Stated goal: Print the data below word for word, starting at its first line and ending at the line that contains "[x=234, y=142]", with that line included.

Supplied material:
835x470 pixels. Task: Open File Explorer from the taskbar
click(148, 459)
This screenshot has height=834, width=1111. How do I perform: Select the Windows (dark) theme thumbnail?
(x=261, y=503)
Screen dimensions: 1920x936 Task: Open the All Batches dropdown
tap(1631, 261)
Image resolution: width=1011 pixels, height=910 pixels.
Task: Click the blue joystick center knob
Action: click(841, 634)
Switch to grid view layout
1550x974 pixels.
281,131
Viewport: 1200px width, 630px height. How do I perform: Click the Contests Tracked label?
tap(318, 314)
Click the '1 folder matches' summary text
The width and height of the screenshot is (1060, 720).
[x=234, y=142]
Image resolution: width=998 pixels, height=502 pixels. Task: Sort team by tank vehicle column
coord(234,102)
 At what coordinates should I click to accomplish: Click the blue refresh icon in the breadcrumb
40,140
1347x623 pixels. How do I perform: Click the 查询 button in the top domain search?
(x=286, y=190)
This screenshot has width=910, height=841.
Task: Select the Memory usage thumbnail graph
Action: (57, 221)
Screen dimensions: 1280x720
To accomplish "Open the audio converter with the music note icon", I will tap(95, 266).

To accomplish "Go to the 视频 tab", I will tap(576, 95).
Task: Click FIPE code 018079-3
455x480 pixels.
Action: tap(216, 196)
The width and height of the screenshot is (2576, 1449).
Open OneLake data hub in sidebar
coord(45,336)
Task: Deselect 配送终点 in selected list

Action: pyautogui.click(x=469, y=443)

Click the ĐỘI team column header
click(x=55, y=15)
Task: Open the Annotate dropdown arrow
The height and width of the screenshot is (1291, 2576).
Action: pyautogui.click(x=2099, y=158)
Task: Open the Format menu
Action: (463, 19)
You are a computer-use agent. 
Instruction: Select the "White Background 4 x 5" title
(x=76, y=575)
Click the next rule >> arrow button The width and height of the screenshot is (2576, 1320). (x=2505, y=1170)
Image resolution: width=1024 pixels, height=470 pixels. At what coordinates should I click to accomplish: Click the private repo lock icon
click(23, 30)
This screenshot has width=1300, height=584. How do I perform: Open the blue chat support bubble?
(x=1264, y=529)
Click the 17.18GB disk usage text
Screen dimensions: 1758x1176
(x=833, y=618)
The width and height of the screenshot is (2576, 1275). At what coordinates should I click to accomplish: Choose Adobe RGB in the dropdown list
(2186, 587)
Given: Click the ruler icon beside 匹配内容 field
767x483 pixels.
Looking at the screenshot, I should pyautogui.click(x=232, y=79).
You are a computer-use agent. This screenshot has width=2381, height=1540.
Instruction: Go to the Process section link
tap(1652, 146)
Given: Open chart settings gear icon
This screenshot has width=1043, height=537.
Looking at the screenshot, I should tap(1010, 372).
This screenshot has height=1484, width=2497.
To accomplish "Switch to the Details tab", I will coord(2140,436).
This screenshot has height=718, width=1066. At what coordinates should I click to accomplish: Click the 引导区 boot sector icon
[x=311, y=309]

Solution for this problem:
835x470 pixels. Task: Open File Explorer from the taskbar
click(148, 459)
This screenshot has height=834, width=1111. How do I perform: Select the Windows (dark) theme thumbnail?
(x=261, y=503)
Screen dimensions: 1920x936 Task: Open the All Batches dropdown
tap(1631, 261)
Image resolution: width=1011 pixels, height=910 pixels.
Task: Click the blue joystick center knob
Action: click(841, 634)
Switch to grid view layout
1550x974 pixels.
281,131
Viewport: 1200px width, 630px height. How do I perform: Click the Contests Tracked label?
tap(318, 314)
Click the '1 folder matches' summary text
The width and height of the screenshot is (1060, 720).
[x=234, y=142]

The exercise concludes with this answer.